История Русалочки – одна из основных в творчестве датского писателя. Возвышенность, подъем к свету рассматриваются как естественные стремления, но стремления, для осуществления которых требуются жертвы, страдания, отречение. Движение Русалочки из морской бездны через мир к воздуху, к свету, солнцу – присущее природе стремление к миру духа. «Вся природа вздыхает от предвкушения». Звучит приведенная в сказке «Дочь болотного царя» цитата из апостола Павла, и это именно то, о чем идет речь в сказке «Русалочка», где сама героиня обрекает себя на собственное спасение и, подобно принцу из сказки «Райский сад», предусматривает себе длительный путь вперед, к цели, здесь все-таки путь к смерти, к тому, что Ингеманн[17] называл «промежуточное состояние». Одновременно это история о многих видах стремлений: например, индивидуальность, сексуальность и тяга к религии, что ведут свое происхождение от общего корня. И это история об искусстве как об отягощенном страданием выражении еще немой природы. Довольно странно, что этот абсолютно важный центральный текст вдохновил Клевера всего лишь на одну простую иллюстрацию, где демоническое находит свое выражение: визит Русалочки к морской ведьме.

Добрых 30лет спустя Андерсен написал новый вариант той же истории «Дриада». На сей раз – о стремлении как бесприютности и заблуждении. В лишенном корней существовании большого города дух дерева не обретает устойчивости и обречен на гибель. Переход от старого времени к новому – сказочный прогресс, но издержки – потеря тождественности. Природа и большой город – несовместимы. Однако конечная картина полна обертонов[18], что столь же внушительно выступают в соответствующей акварели Клевера «Ледяная дева», она вполне может читаться как новый вариант сказки «Снежная королева», по своей вертикальной основной модели – возвышение из бездны, родственное историям о Русалочке и дриаде. И так же, как они, «Ледяная дева» обладает противопоставлением природы и культуры. Подобно восхождению Русалочки из морской глубины – стремление Руди к любви и согласию. И любовь для Руди также не обретает завершения. Но восхождение Руди в Альпы с их пейзажем – некая индивидуальность, однозначная бегству от смерти. Поэтому завершение, также сексуальное, Руди находит в новой смерти, возвращении в лоно матери. В поклонении тому, что есть рождение и смерть, лед и пламень одновременно, обретает свободу душа.

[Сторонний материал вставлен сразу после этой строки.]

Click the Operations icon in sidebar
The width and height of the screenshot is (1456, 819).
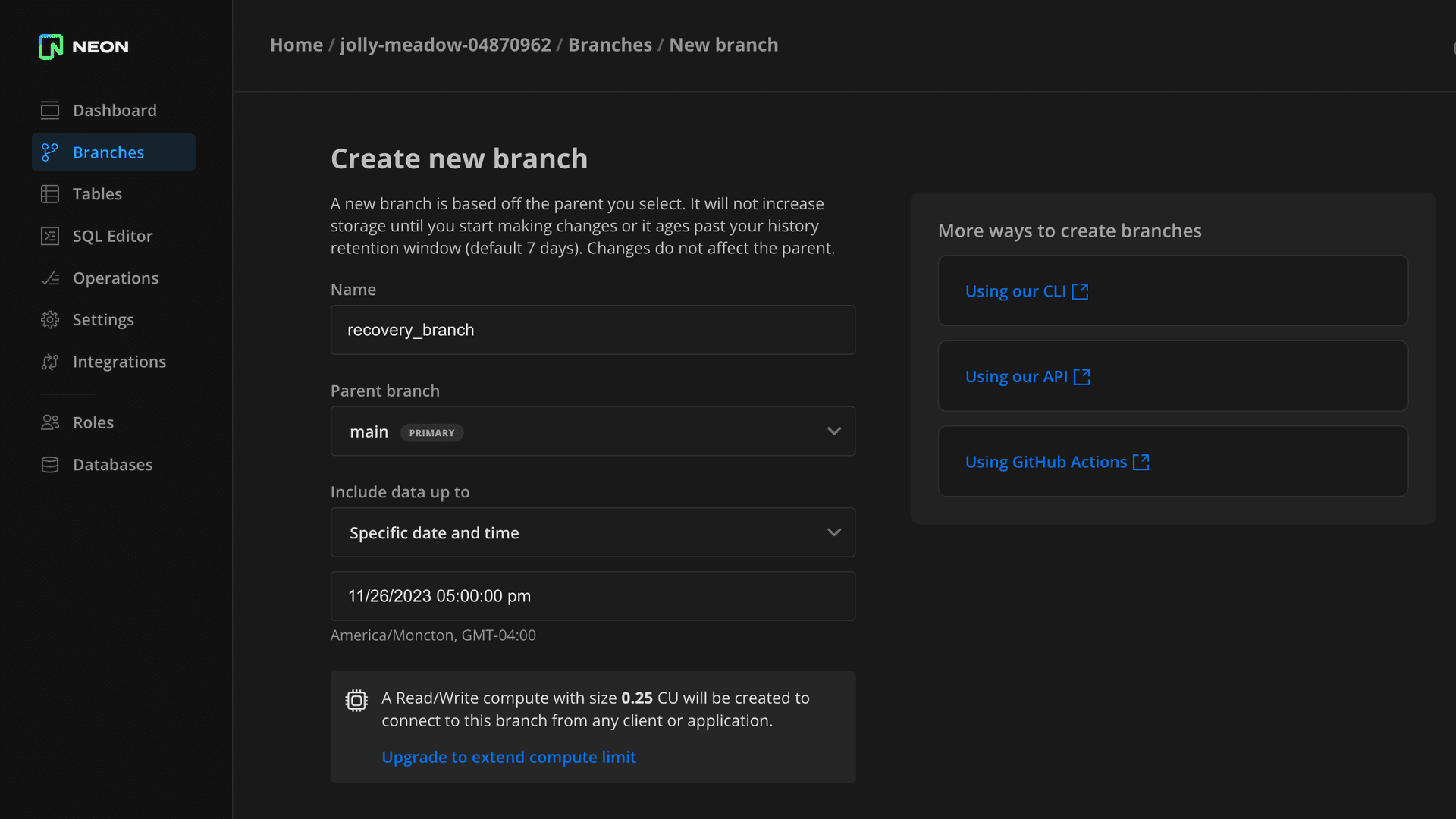[x=50, y=277]
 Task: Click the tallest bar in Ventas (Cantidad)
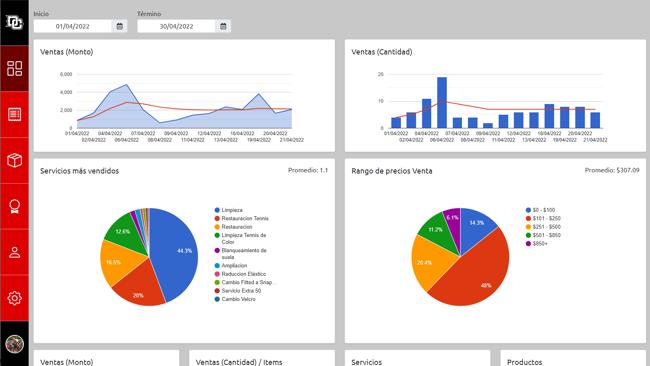coord(442,102)
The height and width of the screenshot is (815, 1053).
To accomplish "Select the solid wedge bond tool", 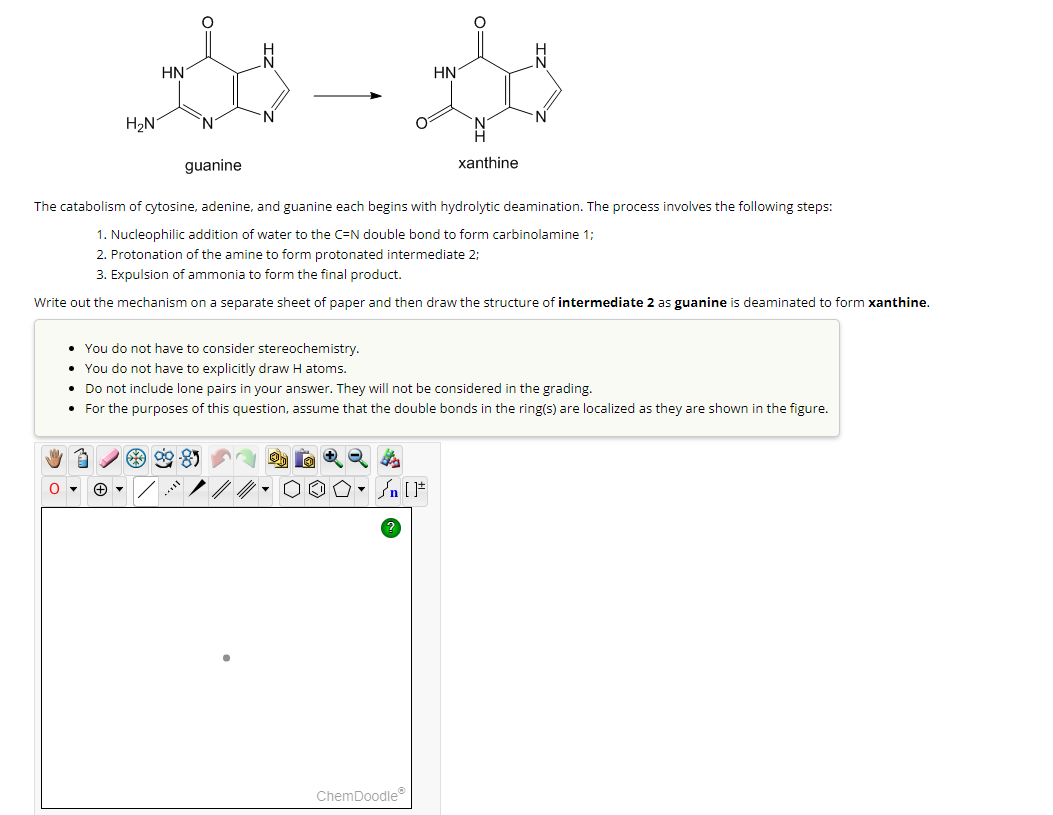I will pyautogui.click(x=198, y=488).
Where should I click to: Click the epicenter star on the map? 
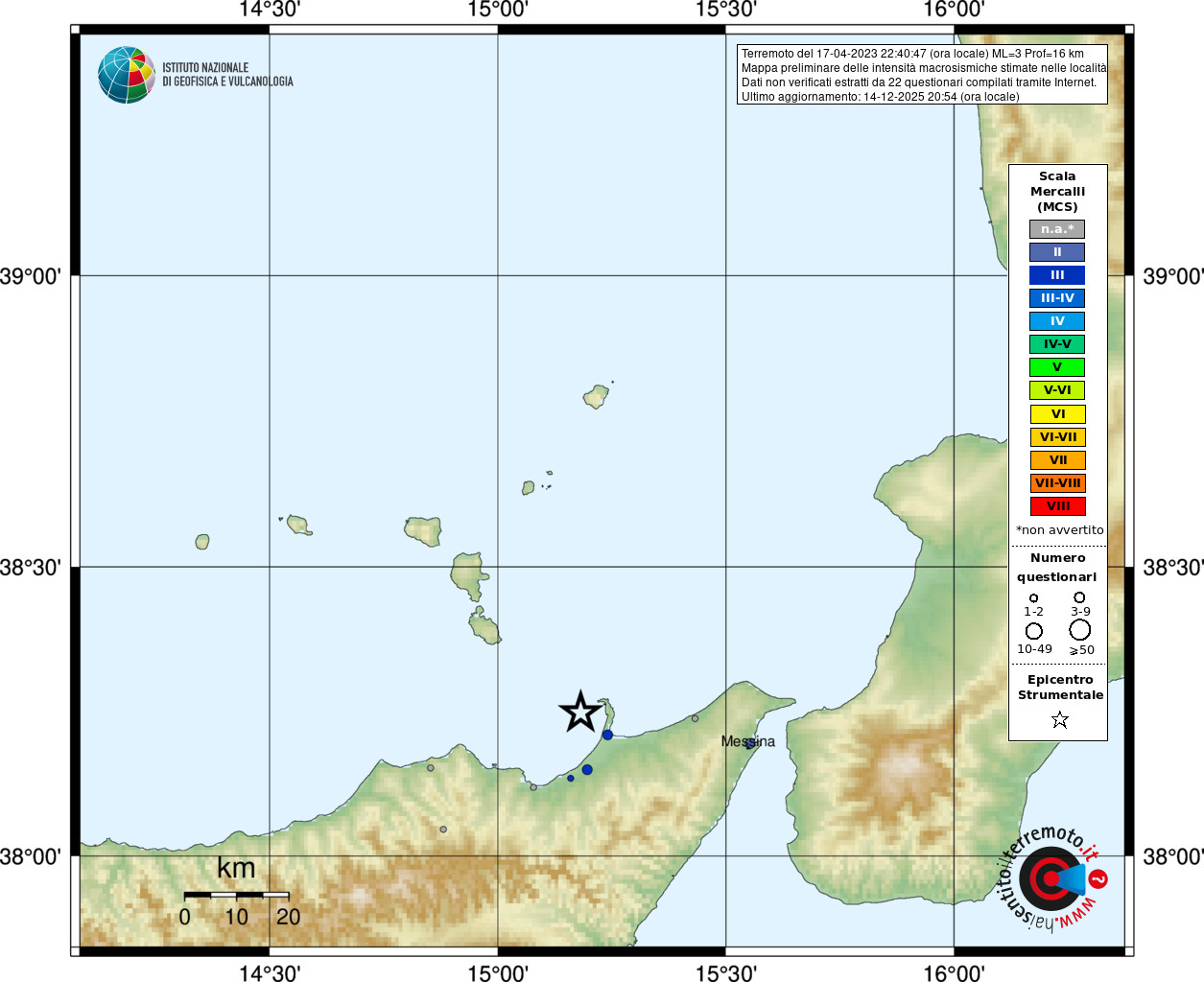pyautogui.click(x=580, y=712)
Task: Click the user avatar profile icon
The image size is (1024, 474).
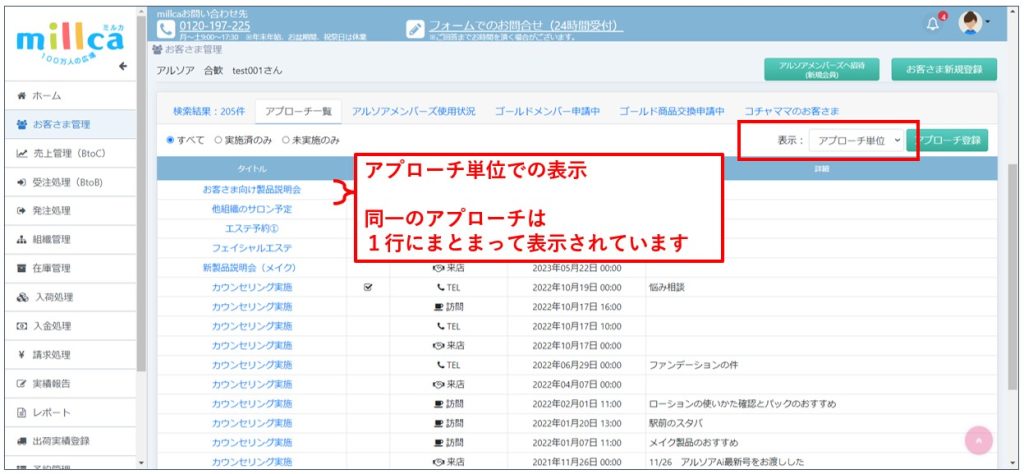Action: (970, 24)
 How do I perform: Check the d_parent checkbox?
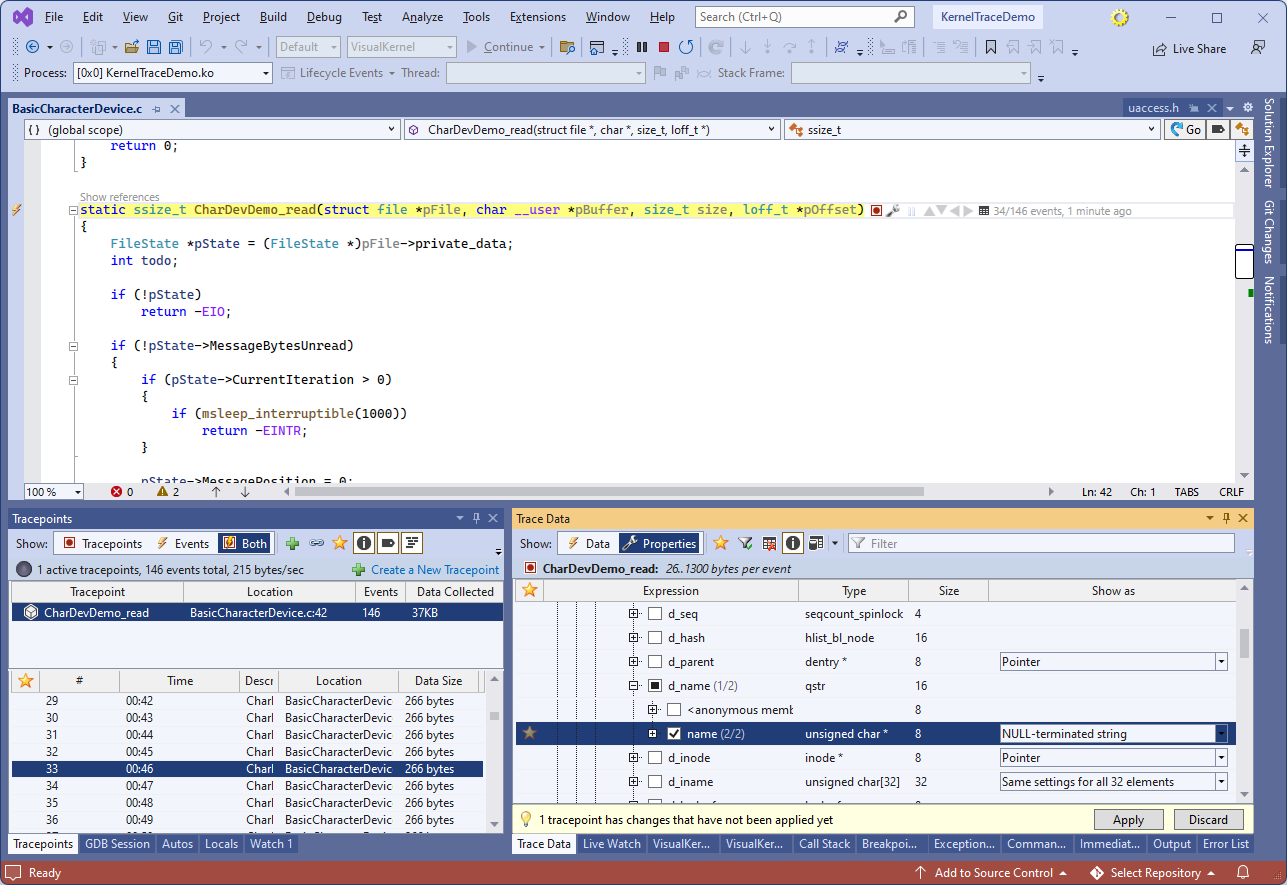click(x=655, y=662)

К этому призрачному воображаемому моменту полного различия и парадоксального его осуществления стремится также «Дочь болотного царя». В продолжении своего большого религиозного романа «Быть иль не быть» (1857) Андерсен создал комплексную оркестровку всех великих тем: рождение-смерть-возрождение, природа и душа, восхождение из бездны к пункту исчезновения в бессмертии – но это вновь исключая осуществление сексуальности. История Русалочки претворена здесь в попытку связи и освобождения от противоречий. «Луч солнца в твоей душе возвращается назад к своим началам на круги своя», – провозглашено в истории «Дочь болотного царя» в звучащей исключительно для посвященных формулировке. Но так же, как в повести-сказке «Ледяная дева», таится здесь нечто отстраненное, стоящее вне: композиционный слой мелкобуржуазно судачащих голосов животных. Быть может, их местопребывание способствует тому, что великое круговое движение невозможно ввести в будничную жизнь, однако оно нарушается призрачным пунктуальным переживанием мистического характера: скачок из существования.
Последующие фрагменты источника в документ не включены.